Ouch! Depedency-driven build systems are not even remotely the same as 
configurations. Please don't compare the two. A dependency driven task 
system can almost certainly be used by a package management system, but 
the reverse is simply not true. The configuration describes the intended 
end state, the task system can help achieve the end state. So you can 
instruct the task system to load the proper entities (in fact, that's 
exactly what my builds script did) but you can't ask that task system 
what package versions it has loaded since it probably doesn't even know 
about that concept explicitly (at least not if the system is well-factored).

> Sake is 'Make' - its configs is code with direct actions, not abstract
> declarations. Its degree of declarativeness as high as you want to.
> But you don't have to rely on some 'magic' in package-management tool
> you using. If you want a highly customized install/deinstall
> procedures, you are free to scribe them down. And if you installation
> is simple - then why use package management at all - Installer is just
> enough! :)

Sure, if you don't need package management, there is no point in using 
it. However, that's a false premise - there are enough people (incl. 
myself) who *desperately* want one.

> I think that if we take a look at SqS projects, which contains more
> than 1 package to load, about 80% of them could be loaded using just
> Installer.
> And only 20% of them would require a more sophisticated stuff -
> 'package management'.
> So, why selling something, which in 80% of cases is just useless? I
> don't buy it :)

Or perhaps you're confusing cause and effect. The fact that we're unable 
to describe package dependencies in proper ways leads to the inability 
to actually rely on anything found in the various places. Why don't 
people use Squeakmap any longer? It served its purpose, then it started 
rotting because it didn't address several issues a package management 
system needs to address. Ditto with Universes (just a different set of 
issues).
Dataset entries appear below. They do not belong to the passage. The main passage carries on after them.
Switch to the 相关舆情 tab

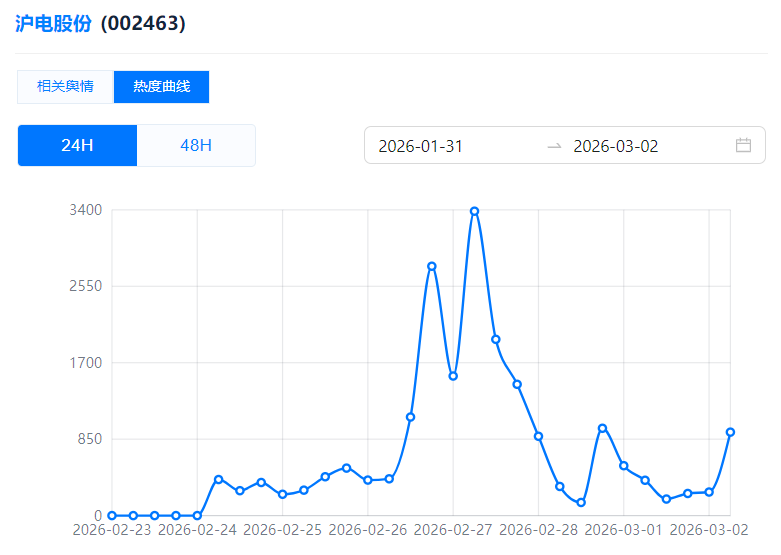click(x=65, y=87)
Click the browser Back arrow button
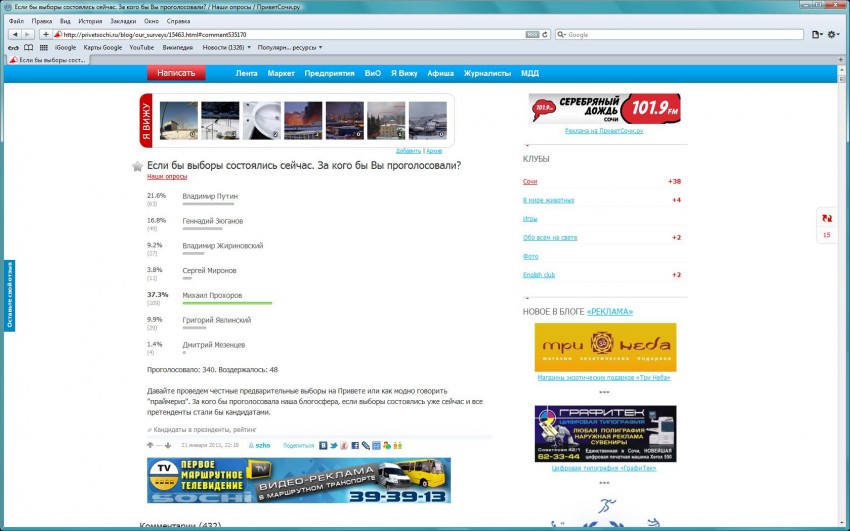 14,34
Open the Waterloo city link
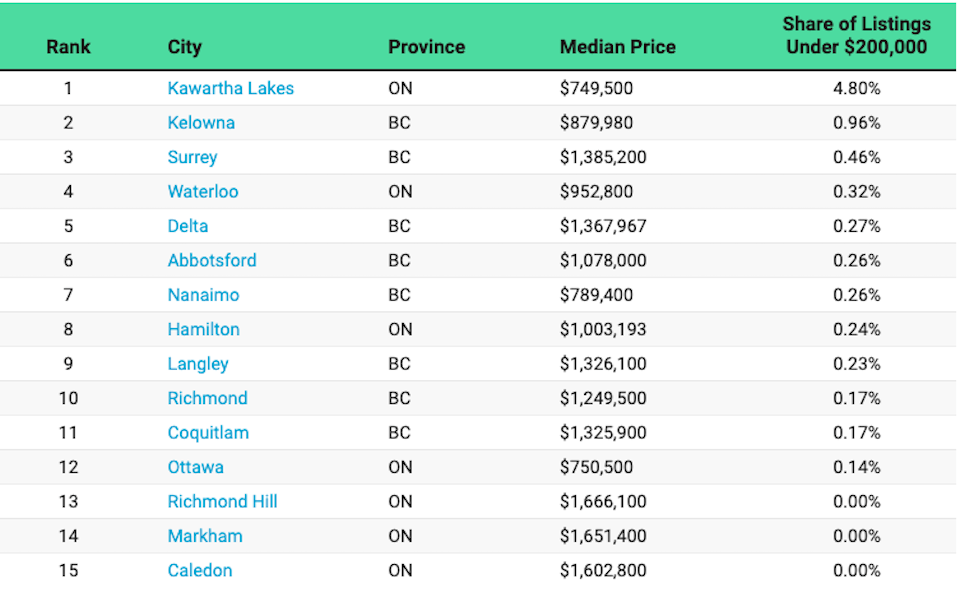This screenshot has height=611, width=960. coord(203,192)
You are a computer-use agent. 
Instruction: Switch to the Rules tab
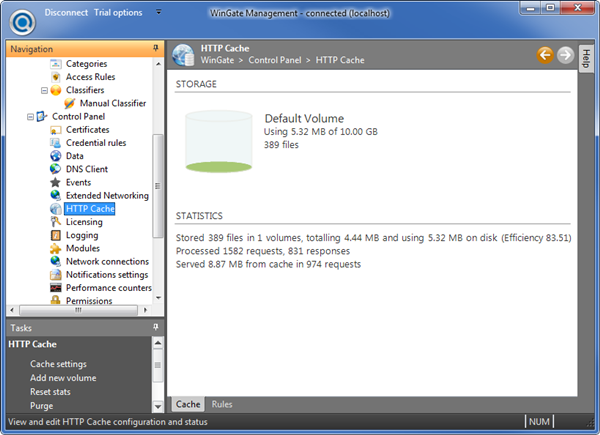[222, 404]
They all serve certain purposes but they all have failed to 
provide a reliable, long-term solution to package management in Squeak.

I am pessimistic (and consequently quite hesitant in adopting it) in 
just the same way about Metacello. These issues don't apply to 
Installer, Sake or S/P for the reasons outlined above, but then these 
don't address the same set of issues.